And if you take a look at the pages of the Daily Princetonian, for example, our student newspaper, where there are debates among students that take place, for example, after the horrible murder of Charlie Kirk last month, you’ll see different viewpoints there being expressed.
So from my standpoint, Meghna, you know, what’s interesting is people will look for these data points, and it sounds like you went back 20 years to find something from George Will. What’s going on our campuses all the time are lots of discussions.
If you look for those, I think they’re pretty easy to find. And as I said in our case, we’ve made this decision to just publish the data. So instead of speculating about this, people can look.
CHAKRABARTI: So tell me more about what the Princeton University’s own data says about if students feel like they can speak freely on campus.
EISGRUBER: You get a range from all of our students, but overall, the numbers are good on that. That is the students are saying that they feel that they’re able to speak up and that they are respected for their viewpoints.
If you get students interestingly at either end of the political spectrum, whether they say they’re very liberal or they’re very conservative, they’re going to express, some less ability, less sense that their views are as respected by their classmates or by others on the campus in a way that’s not surprising.
If you’re taking more extreme positions, you’re going to get more pushback. But part, another part of what we do, as I said earlier, is start every year with an orientation around free speech to try to build exactly the kind of culture that you describe.
We have sessions with Penn-America that we’ve done with our student leaders in order to work with them around free speech and civil discussion, both of which are important, our Office of Religious Life brings together student leaders from different ends of the spectrum, takes them on a retreat together, helps them to build respectful ways of talking to one another.
CHAKRABARTI: You rightfully pointed out that the previous data points I brought up were from 20 years ago. And Manhattan Institute is definitely right leaning. So I did find some other data from, more recently, from 2023, and you had mentioned I should read the pages of the Daily Princetonian, and I did.
Spent quite a bit of time over the weekend reading what students have to say about their world class university. And in 2023, there was an opinion piece written by Matthew Wilson, who was then a junior at Princeton and he remarked on a survey, the senior survey that was done by the Daily Princetonian itself, so it’s a student newspaper survey of senior students, and they asked 571 graduating seniors.
That’s about 44% of the then class of 2023 to answer questions about their political views. And the Daily Princetonian found this, that 65% of very conservative and 55% of somewhat conservative students expressed significant discomfort with openly sharing their political views on campus, whereas only 3% of self-identified leftist students and 5% of very liberal students felt equally discomforted.
And so Matthew Wilson actually in his opinion piece asked you a question, Chris, and the question is this quote, does President Eisgruber believe that a campus where the only students who feel largely uncomfortable openly sharing their views come from one political persuasion?
Is that a campus where civil discourse operates at a functionally healthy level? How would you answer Matthew?
EISGRUBER: I think first of all, I care about everybody’s ability to speak up and express their views.

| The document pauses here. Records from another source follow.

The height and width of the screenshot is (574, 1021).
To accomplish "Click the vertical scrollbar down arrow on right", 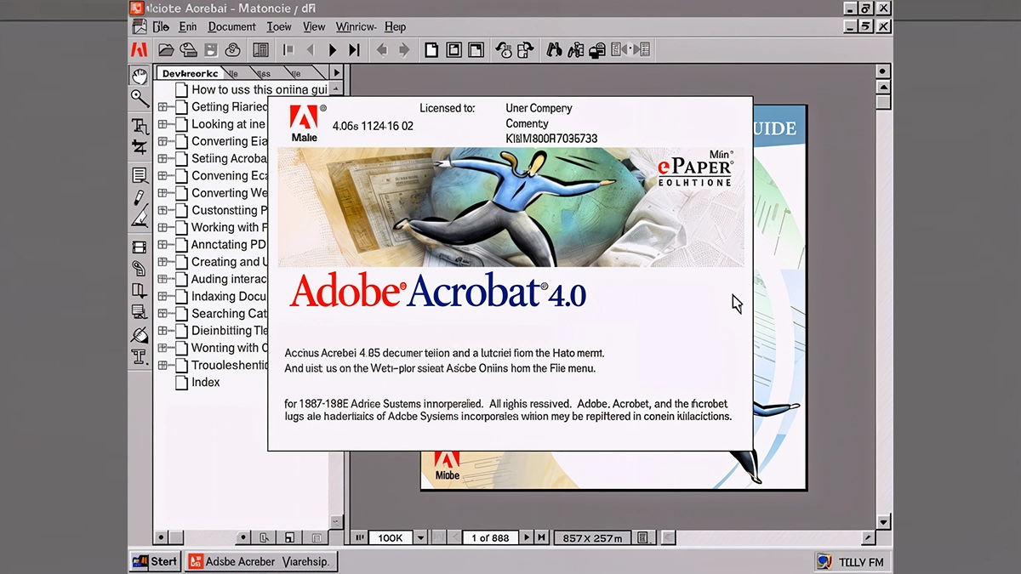I will [x=883, y=521].
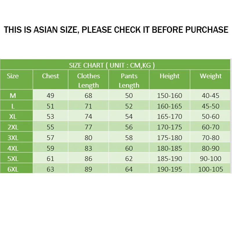Image resolution: width=232 pixels, height=232 pixels.
Task: Select the 5XL size row label
Action: [x=13, y=159]
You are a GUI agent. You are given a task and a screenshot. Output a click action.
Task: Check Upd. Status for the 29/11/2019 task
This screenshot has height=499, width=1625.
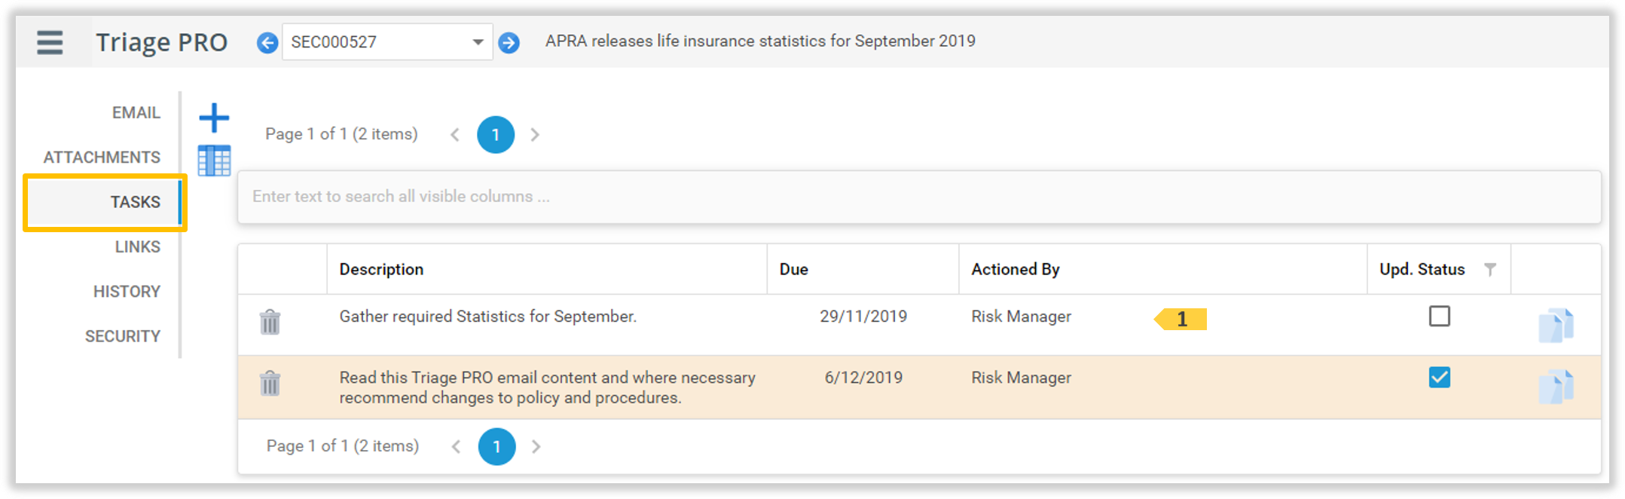tap(1439, 316)
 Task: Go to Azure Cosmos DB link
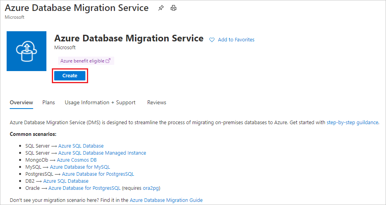tap(77, 160)
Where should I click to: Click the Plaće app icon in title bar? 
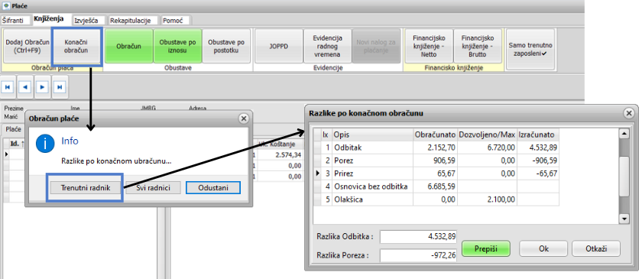pos(5,6)
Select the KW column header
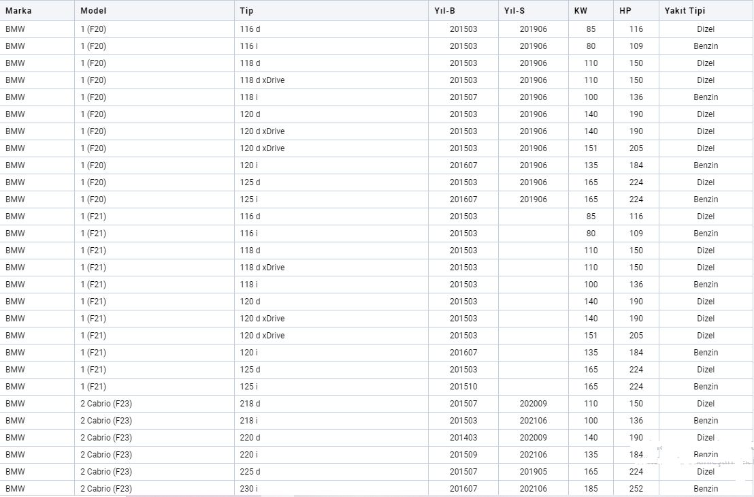The width and height of the screenshot is (754, 497). (x=580, y=11)
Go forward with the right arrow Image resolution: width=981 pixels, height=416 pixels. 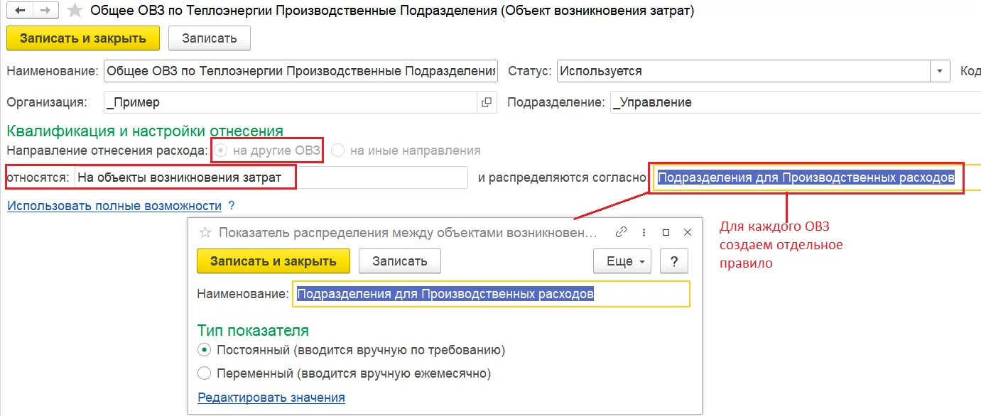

And I think it’s going to be uncomfortable at times for everybody to be able to do that.
Look, I think we have to look at all data, although I have some skepticism about student newspaper surveys and I would hope people would look at the data that I mentioned earlier, which has a much higher response rate. But I’m glad you brought this up, Meghna, because I think this comfort metric is the wrong one to be thinking about.
It gets used a lot when people ask is there free speech on college campuses? Let’s look at the comfort levels of students speaking up and saying things that people are going to criticize, which I hope all of our students, whether they’re on the left or the right are doing, that’s going to be an uncomfortable thing.
And if you’re on a campus where you’ve got really engaged discussion, where people say something other than, Oh, that’s interesting, that’s your view, it’s going to be uncomfortable to say controversial things. When I think about what it is that we should be looking for a healthy, robust, free speech environment, where students like Matthew Wilson are speaking up on college campuses, I expect that there’s going to be some discomfort attaching to that.
Louis Brandeis, whom I quote extensively in the book, talked in one of the most important Supreme Court opinions about free speech, his concurrence in Whitney v. California, about the way in which the First Amendment presupposes a courageous, self-reliant people, and that’s something I say to students every year as they come in the door.
We want you to be having conversations that are going to feel uncomfortable, and we expect you will at Princeton. And that’s part of what it means to be part of a people and a student body committed to free speech.
We want you to be having conversations that are going to feel uncomfortable, and we expect you will at Princeton. And that’s part of what it means to be … a student body committed to free speech.
CHAKRABARTI: Yeah. By the way, I heard you say that you have doubts about the robustness of student run surveys, and I don’t know what their methodology was, to be transparent.
I don’t know how the Daily Princetonian tabulated their results but to be fair, they did say they did pull45 % of that graduating class. So it’s not a small sample size, but you’re getting to something else. Chris, you wrote about in the book, you asked the question just flat out, Do today’s students hide from scary ideas?
That’s the title of one of the chapters in your book, and I think a lot of people would say, yes they do. And not just on the right, but left and center. It’s become so almost a cliche, easily satirized now about trigger warnings and creating safe spaces and removing texts from syllabi because they might cause offense.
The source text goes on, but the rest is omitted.